| Exercise objective |
Rewrite the material from its first line through the line containing "at that location.", putting "Find" in place of "Identify" and changing nothing else. Leave the pictures out of your answer.

| Data for analysis |
=== Begin Enclosure ===
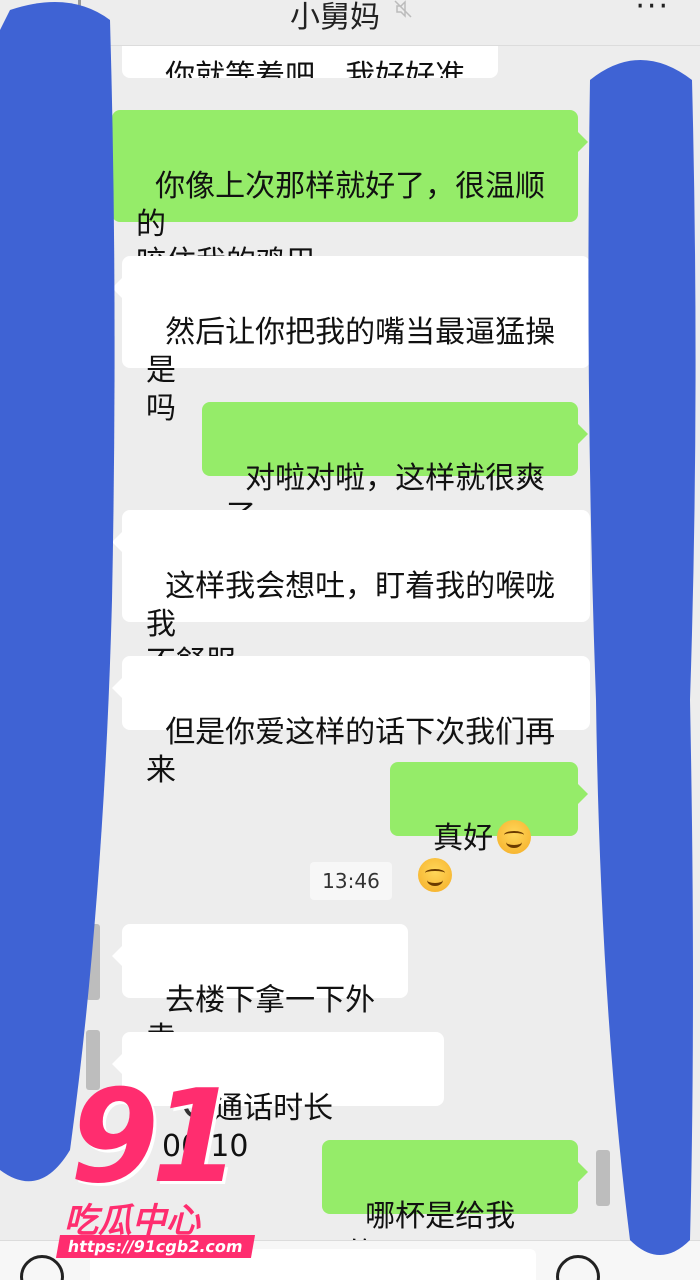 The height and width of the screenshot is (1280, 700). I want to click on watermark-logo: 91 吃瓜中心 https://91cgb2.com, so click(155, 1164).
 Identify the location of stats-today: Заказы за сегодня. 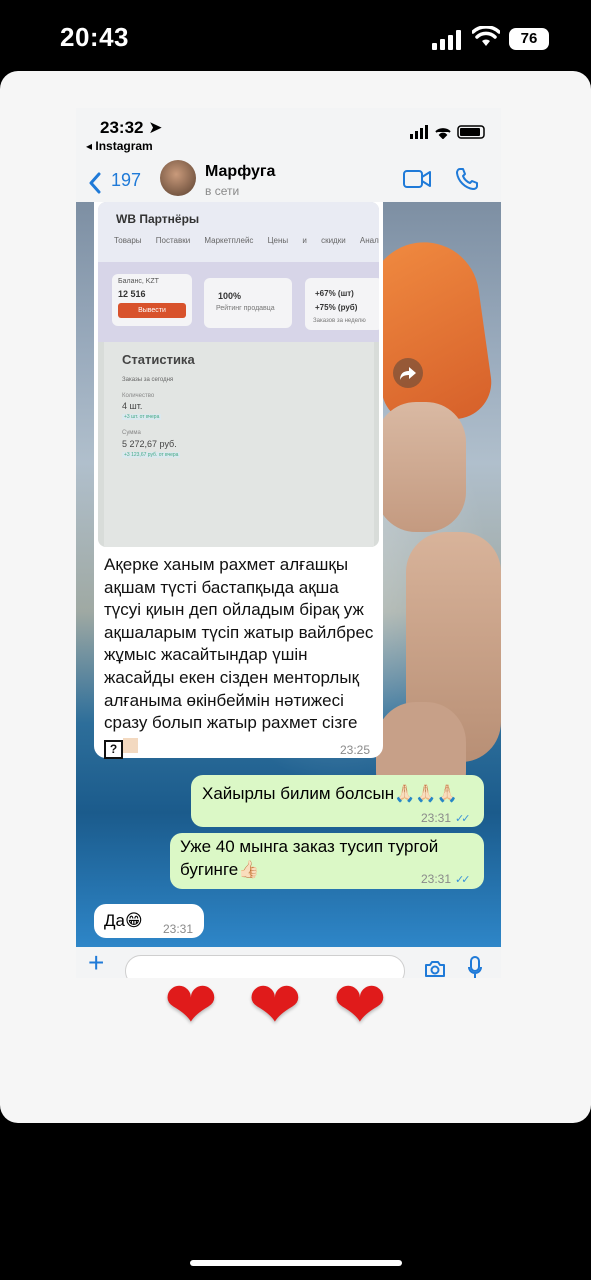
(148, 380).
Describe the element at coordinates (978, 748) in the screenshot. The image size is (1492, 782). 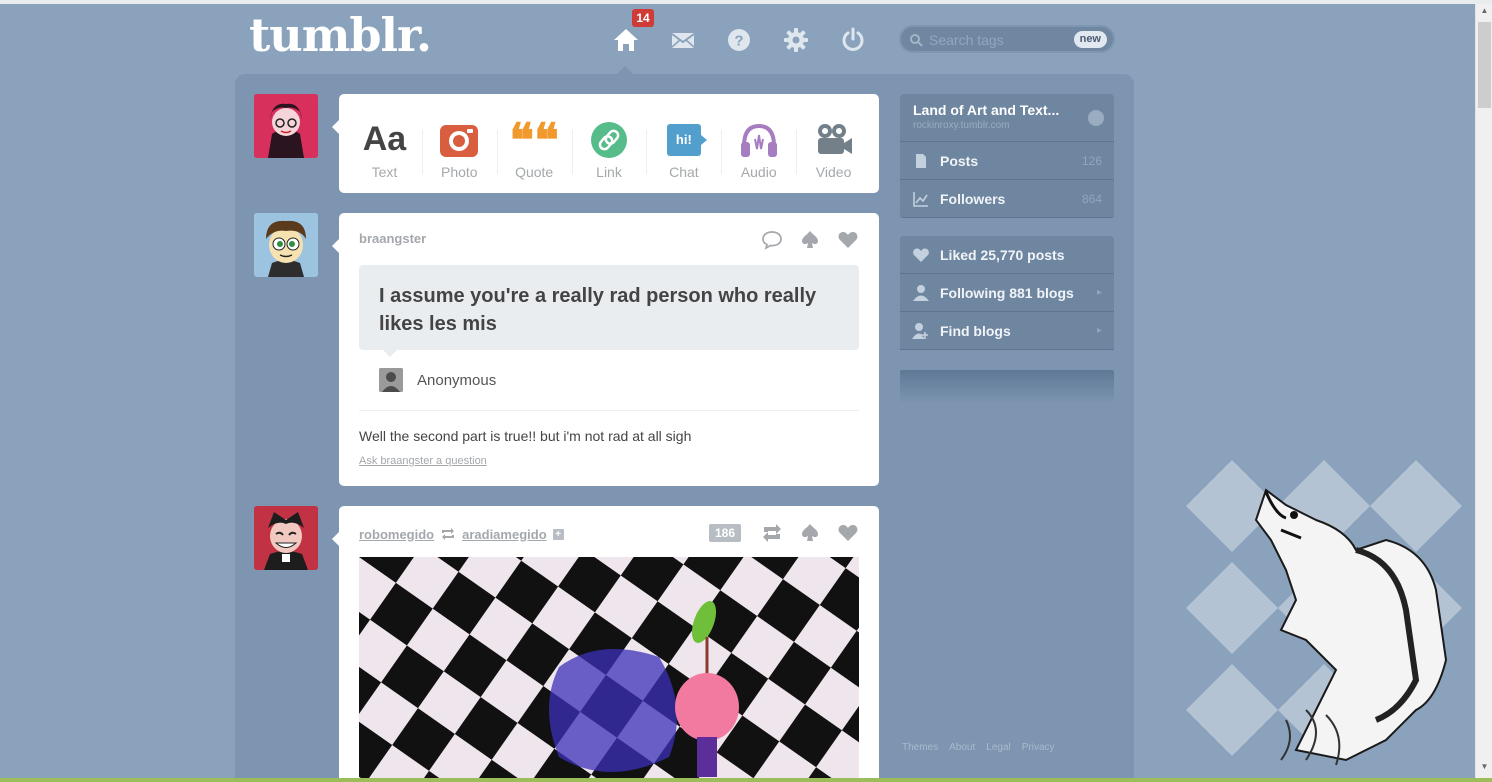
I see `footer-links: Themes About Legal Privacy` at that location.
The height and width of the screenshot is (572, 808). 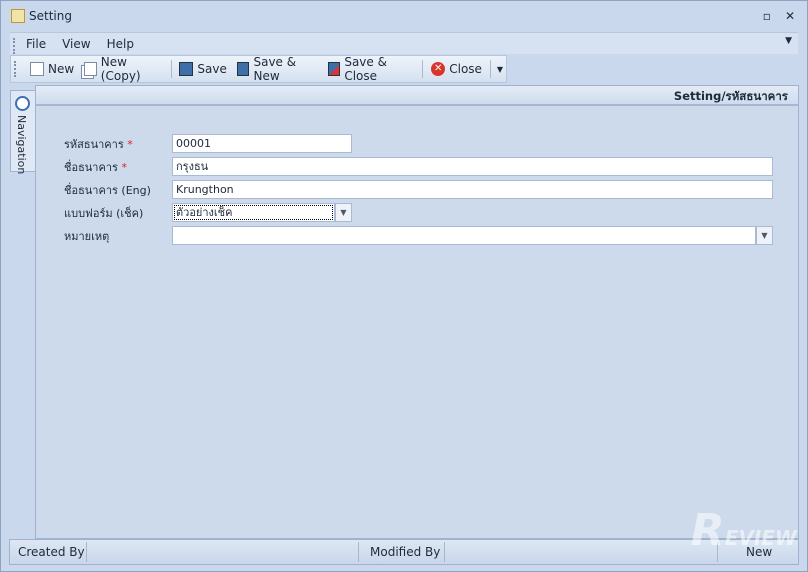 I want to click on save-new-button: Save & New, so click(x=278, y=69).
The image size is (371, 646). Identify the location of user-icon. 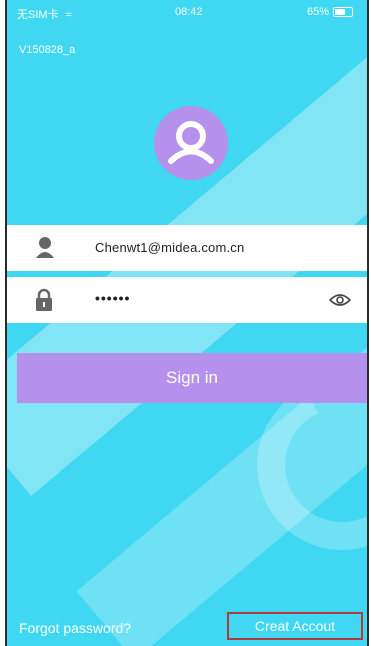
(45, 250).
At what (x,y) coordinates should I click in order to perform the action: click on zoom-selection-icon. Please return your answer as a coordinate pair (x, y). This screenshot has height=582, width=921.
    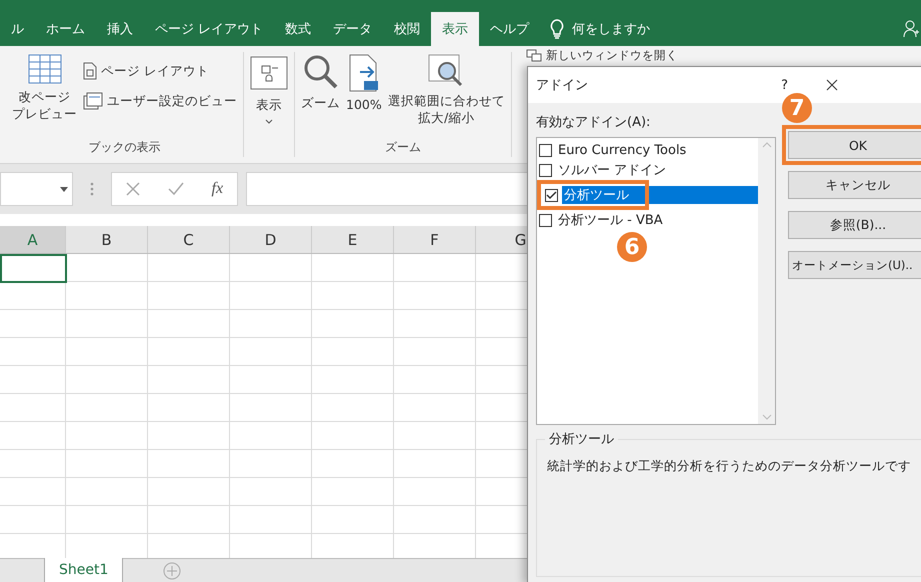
=== End Enclosure ===
| Answer space |
 The height and width of the screenshot is (1280, 700). I want to click on watermark-logo: 91 吃瓜中心 https://91cgb2.com, so click(155, 1164).
 Find the location of stats-today: Заказы за сегодня. 
(148, 380).
Describe the element at coordinates (978, 748) in the screenshot. The image size is (1492, 782). 
I see `footer-links: Themes About Legal Privacy` at that location.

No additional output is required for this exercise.